Beginning with the line that holds "The width and" in the data below, give again every line through the one that holds "Click the wocap logo in sidebar", exactly as written.

╭──

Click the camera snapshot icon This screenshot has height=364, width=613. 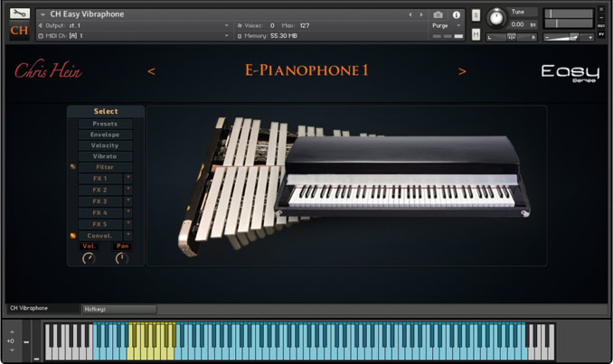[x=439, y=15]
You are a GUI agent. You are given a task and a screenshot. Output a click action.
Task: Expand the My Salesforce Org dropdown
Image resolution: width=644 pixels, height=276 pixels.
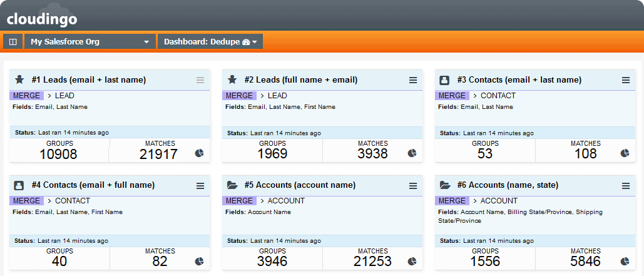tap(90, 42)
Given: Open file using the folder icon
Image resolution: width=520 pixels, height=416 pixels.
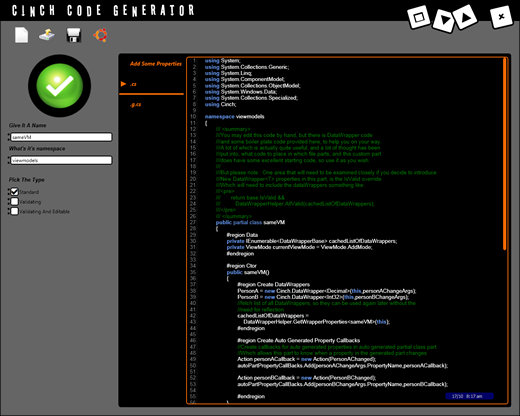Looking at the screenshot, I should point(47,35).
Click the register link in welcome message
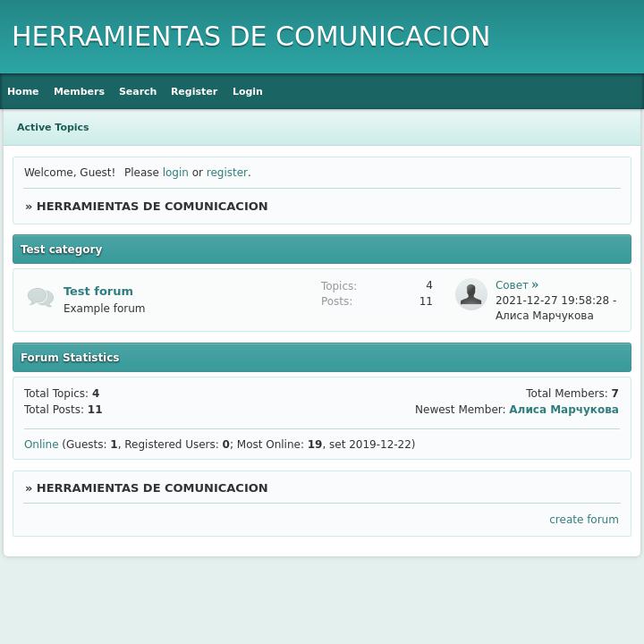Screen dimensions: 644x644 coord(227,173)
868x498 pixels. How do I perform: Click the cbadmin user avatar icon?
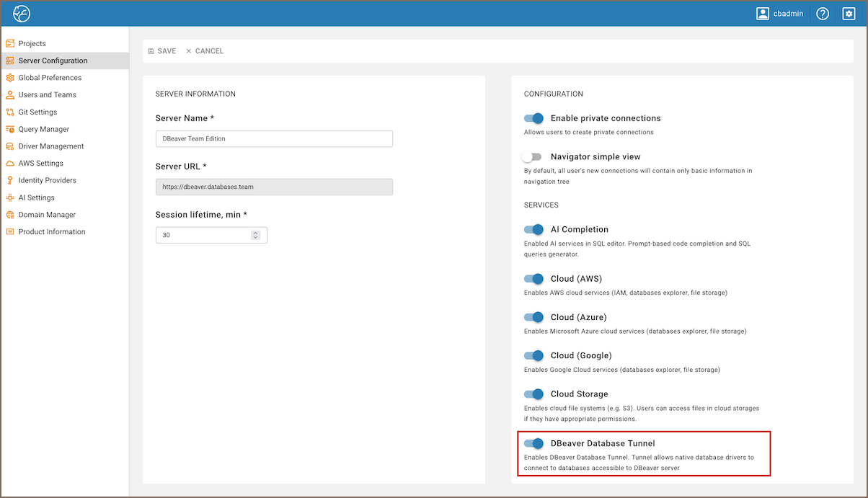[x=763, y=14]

╰──
╭──

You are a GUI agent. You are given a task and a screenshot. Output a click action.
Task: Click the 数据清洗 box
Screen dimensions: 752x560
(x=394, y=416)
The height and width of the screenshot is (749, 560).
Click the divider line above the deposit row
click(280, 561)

╰──
╭──

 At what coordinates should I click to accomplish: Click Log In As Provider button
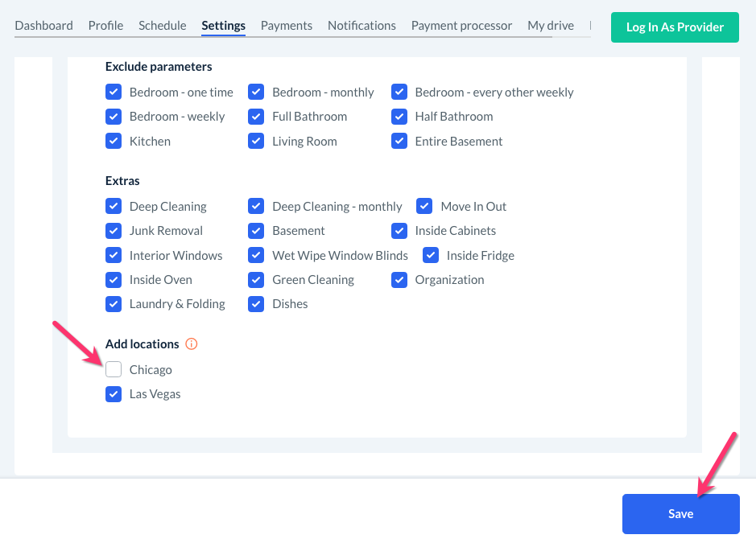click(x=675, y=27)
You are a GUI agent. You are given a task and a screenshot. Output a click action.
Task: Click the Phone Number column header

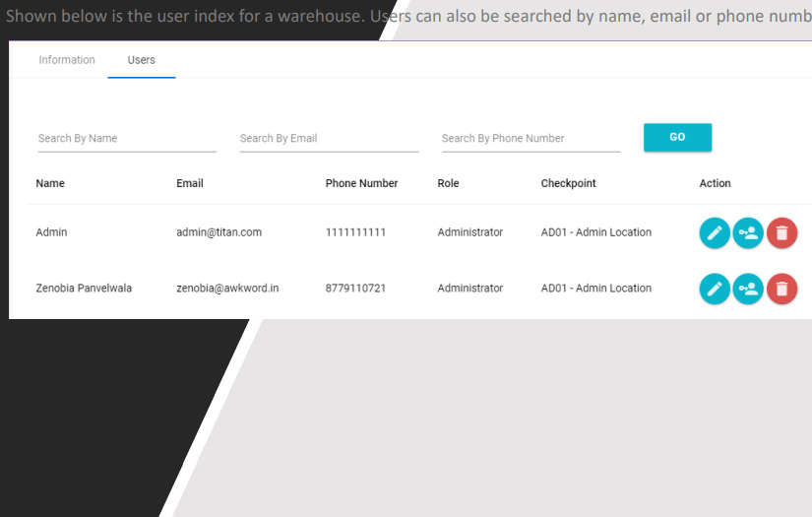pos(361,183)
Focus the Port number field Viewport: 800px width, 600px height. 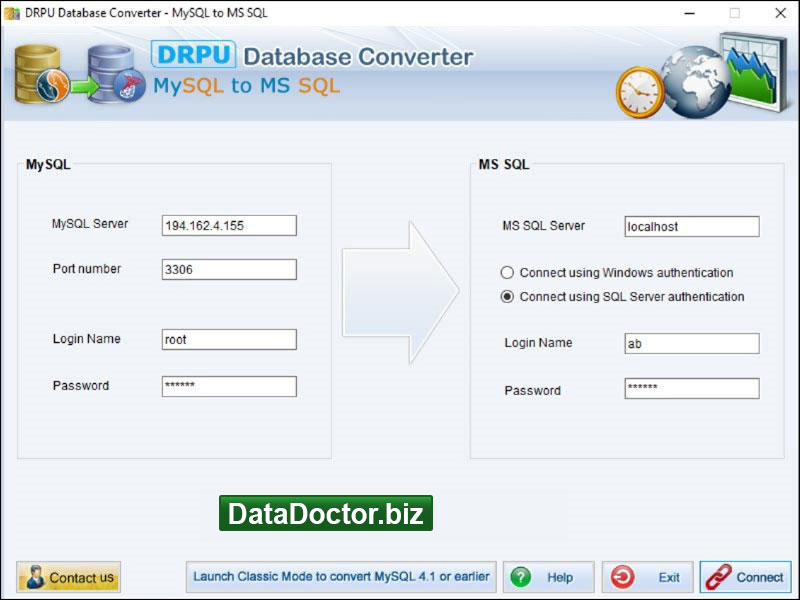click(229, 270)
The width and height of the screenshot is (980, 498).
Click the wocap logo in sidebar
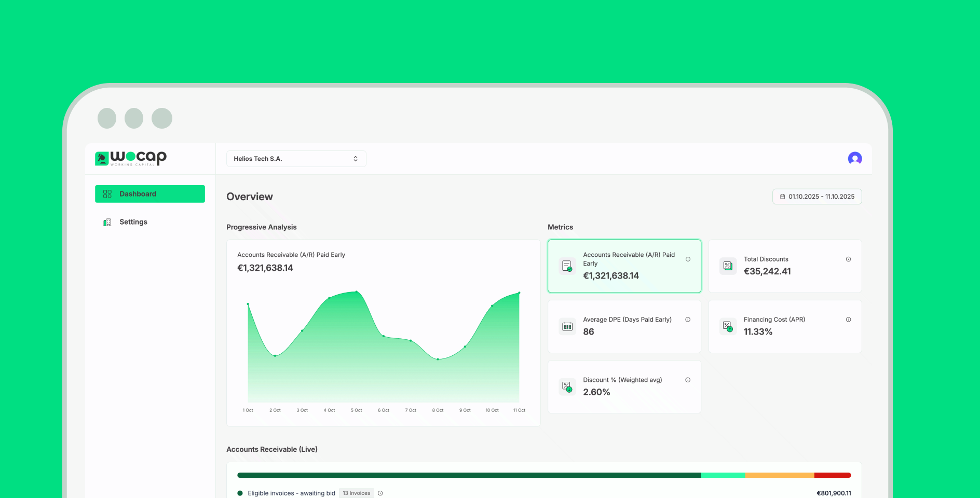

╰──

• **Answer box**
The width and height of the screenshot is (980, 498).
Click the wocap logo in sidebar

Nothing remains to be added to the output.